In this case, the design is actually fairly mature; it's the interface that needs hashing out. The actual gameplay as described in my original post is the basis of the game. The interface just exposes those concepts in a hopefully intuitive way. But you have a point, I do need to make sure that the design doesn't get sidetracked by the interface.
Quote:
Original post by rakketh
Have you considered having the strategy part as a background command task? You could play mainly in TPS mode controlling the commander's every move. Holding a key down displays a semi-transparent map with an RTS interface to command the squads with a mouse. Since there are so few squads to control at a time performing the commands shouldn't take too much time.
After reading through this thread, I have. [smile] I'm actually envisioning something very similar to what you're talking about. But instead of a full-blown map, I cut it down to a simple menu that allows the player to manage the squads. The player holds down shift to open the squad menu and taps a number key (1-6) to select a squad. He can then left-click to reinforce the squad with an added unit, middle-click to change the squad's stance, or right-click to upgrade the squad. Movement and attack commands are still given directly in the third person view, using the system I mentioned earlier.
I apologize for being presumptious. I recall you saying that their is an RTS view, but then you said that unit control is done in TPS view (perhaps a modified TPS view?). That clashed when you mention controlling units while the commander is dead.

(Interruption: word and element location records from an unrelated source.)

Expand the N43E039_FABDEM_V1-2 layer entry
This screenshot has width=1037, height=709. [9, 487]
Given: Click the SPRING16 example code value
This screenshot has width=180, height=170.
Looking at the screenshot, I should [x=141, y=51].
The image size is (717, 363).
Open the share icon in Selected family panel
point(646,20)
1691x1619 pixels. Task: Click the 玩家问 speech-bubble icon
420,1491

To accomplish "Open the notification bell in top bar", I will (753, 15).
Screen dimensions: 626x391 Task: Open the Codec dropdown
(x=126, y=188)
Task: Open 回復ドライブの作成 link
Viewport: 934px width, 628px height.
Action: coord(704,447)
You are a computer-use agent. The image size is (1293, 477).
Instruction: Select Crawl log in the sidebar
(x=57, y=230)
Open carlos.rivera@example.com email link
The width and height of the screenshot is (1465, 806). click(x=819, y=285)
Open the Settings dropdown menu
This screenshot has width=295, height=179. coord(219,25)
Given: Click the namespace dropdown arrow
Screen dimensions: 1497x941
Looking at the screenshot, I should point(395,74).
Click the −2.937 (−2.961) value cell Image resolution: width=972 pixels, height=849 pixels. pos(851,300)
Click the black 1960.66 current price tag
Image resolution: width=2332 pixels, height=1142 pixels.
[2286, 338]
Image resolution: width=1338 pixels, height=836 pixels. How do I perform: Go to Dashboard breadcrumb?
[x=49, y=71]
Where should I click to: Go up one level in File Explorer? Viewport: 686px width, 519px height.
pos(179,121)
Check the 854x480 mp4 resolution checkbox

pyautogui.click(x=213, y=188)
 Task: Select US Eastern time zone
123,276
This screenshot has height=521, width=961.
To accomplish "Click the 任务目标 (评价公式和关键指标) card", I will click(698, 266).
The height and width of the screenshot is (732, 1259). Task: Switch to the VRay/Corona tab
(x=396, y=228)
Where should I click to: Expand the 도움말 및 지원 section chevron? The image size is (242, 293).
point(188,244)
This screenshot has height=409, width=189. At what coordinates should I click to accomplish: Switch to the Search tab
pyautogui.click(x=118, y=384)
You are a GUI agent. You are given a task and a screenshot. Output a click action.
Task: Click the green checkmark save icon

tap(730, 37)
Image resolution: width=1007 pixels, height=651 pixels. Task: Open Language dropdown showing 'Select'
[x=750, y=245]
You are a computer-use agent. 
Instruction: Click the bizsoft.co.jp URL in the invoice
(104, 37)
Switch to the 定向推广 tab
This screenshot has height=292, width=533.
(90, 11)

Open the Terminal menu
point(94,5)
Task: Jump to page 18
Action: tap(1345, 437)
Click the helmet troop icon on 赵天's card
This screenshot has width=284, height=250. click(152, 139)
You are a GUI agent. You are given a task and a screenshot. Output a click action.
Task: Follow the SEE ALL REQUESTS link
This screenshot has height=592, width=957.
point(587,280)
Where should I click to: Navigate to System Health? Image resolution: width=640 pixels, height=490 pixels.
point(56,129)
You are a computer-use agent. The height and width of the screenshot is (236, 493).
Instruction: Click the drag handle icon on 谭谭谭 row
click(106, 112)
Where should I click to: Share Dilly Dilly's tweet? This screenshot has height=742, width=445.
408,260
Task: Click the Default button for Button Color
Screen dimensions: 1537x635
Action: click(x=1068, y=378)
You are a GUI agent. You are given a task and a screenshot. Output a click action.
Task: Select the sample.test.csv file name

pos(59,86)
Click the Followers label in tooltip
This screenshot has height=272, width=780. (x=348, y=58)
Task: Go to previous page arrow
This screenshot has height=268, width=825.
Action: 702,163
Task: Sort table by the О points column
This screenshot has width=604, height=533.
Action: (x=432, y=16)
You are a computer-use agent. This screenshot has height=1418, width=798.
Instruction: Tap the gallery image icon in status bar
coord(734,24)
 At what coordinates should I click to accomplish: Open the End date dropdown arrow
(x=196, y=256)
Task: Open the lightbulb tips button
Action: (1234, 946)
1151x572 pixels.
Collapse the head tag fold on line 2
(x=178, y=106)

Right now the features of your game sound cool but I don't really get an idea of the gameplay. I think a good step is making the unit control so basic that you give orders on the fly. It's either TPS or its RTS.
btw people, I thought end war was a huge blunder? When I played it, it felt unique but for the worse. Sure it was innovated, but no more innovated as say, star wars galactic battlegrounds. I wonder how great the game when pros are playing each other.
Right now the features of your game sound cool but I don't really get an idea of the gameplay. I think a good step is making the unit control so basic that you give orders on the fly. It's either TPS or its RTS.
btw people, I thought end war was a huge blunder? When I played it, it felt unique but for the worse. Sure it was innovated, but no more innovated as say, star wars galactic battlegrounds. I wonder how great the game when pros are playing each other.
Quote:
Original post by Chocolate Milk
...you said that unit control is done in TPS view (perhaps a modified TPS view?). That clashed when you mention controlling units while the commander is dead.
In my original idea, the player was able to do unit control in TPS and RTS views, with the RTS view allowing more advanced control. So when the commander dies, the game automagically switches to RTS view.
But now I'm rethinking the interface based on the feedback from this thread. I'm thinking about making the whole game in third-person view, with the camera sufficiently backed up from the commander to get a good view. Attack and movement commands would be given in TPS, and reinforcements and upgrades would happen in the pop-up menu I described in my last post. That means when the commander dies, the player just waits until he can afford a new commander (which would be relatively cheap).